Emsal Mahkeme Kararı İstanbul Anadolu 13. Asliye Ticaret Mahkemesi 2021/759 E. 2022/301 K. 28.03.2022 T.

Görüntülediğiniz mahkeme kararı henüz kesinleşmemiştir. Yararlı olması amacıyla eklenmiştir.

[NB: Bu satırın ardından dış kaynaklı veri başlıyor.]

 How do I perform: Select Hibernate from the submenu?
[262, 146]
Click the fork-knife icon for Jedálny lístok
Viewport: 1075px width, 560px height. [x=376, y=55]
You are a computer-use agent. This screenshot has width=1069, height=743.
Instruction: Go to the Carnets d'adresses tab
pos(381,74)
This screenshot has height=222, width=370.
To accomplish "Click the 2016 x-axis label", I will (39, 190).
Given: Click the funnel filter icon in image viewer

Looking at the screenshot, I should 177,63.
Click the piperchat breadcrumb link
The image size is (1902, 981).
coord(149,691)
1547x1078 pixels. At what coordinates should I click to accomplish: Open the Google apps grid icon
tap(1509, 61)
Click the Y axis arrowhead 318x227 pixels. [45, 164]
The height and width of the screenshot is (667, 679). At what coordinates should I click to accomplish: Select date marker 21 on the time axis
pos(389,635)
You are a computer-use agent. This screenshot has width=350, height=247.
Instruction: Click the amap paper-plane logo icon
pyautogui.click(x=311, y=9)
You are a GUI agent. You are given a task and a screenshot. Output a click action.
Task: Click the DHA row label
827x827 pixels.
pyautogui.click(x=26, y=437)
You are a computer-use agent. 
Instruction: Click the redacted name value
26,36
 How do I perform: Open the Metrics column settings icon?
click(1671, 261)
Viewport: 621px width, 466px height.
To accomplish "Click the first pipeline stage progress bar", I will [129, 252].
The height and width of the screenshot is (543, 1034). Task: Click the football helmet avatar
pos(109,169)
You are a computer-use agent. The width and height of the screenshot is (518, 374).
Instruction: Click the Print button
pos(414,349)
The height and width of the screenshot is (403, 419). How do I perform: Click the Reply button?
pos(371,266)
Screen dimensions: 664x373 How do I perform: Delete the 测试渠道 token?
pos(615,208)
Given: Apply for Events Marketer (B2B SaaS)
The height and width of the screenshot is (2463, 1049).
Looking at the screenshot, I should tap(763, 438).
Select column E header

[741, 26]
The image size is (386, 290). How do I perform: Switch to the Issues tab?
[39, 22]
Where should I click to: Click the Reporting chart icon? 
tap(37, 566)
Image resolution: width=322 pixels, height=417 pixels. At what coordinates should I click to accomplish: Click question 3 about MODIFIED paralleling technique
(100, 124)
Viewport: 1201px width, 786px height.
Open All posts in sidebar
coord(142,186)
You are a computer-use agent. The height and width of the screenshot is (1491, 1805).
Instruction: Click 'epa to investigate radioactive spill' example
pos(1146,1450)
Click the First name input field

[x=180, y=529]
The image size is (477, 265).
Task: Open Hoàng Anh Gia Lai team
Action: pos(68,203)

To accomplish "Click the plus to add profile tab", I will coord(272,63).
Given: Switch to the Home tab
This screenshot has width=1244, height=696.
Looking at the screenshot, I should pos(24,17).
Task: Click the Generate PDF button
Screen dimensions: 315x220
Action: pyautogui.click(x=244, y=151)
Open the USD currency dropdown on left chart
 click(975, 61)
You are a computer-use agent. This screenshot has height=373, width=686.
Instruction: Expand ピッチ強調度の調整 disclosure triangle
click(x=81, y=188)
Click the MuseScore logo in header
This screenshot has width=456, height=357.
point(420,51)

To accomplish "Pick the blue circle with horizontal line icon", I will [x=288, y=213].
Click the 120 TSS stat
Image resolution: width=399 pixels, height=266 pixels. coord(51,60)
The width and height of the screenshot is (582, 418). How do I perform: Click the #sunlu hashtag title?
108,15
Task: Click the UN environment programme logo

T.C. İstanbul Anadolu 13. ASLİYE TİCARET MAHKEMESİ

ESAS NO : 2021/759 Esas
KARAR NO : 2022/301

DAVA : Zayi Belgesi Verilmesi
DAVA TARİHİ : 08/12/2021
KARAR TARİHİ : 28/03/2022

Mahkememizde görülmekte olan Zayi Belgesi Verilmesi davasının yapılan açık yargılaması sonunda,
GEREĞİ DÜŞÜNÜLDÜ:
DAVA: Davacı şirket yetkilisi dava dilekçesinde özetle;— işletmesine ait, defterlerini tutan—–adresinde bulunan mali müşaviri —- kendisinde bulunan— karar defterinin işlenmemiş durumda olduğunu ve kapanış iştemlerinin yapılmadığını — defterlerini mali müşavirinin dikkatsiz ve özensizlikle kaybettiği, nerede olduğunu bilmediği, bu nedenlerle tarafıne teslim edemediğini beyan ettiği, bu durumu— tarihinde öğrendiği, — tarihli ihtarname sonrasında tarafına verilen süre içinde defterlerini müşavirin tarafına teslim etmemesi üzerine — tarihinde öğrendiği, söz konusu nedenden —faaliyetini devam ettirebilmesi adına tarafına zayi belgesi verilmesi talep ve dava edilmiştir.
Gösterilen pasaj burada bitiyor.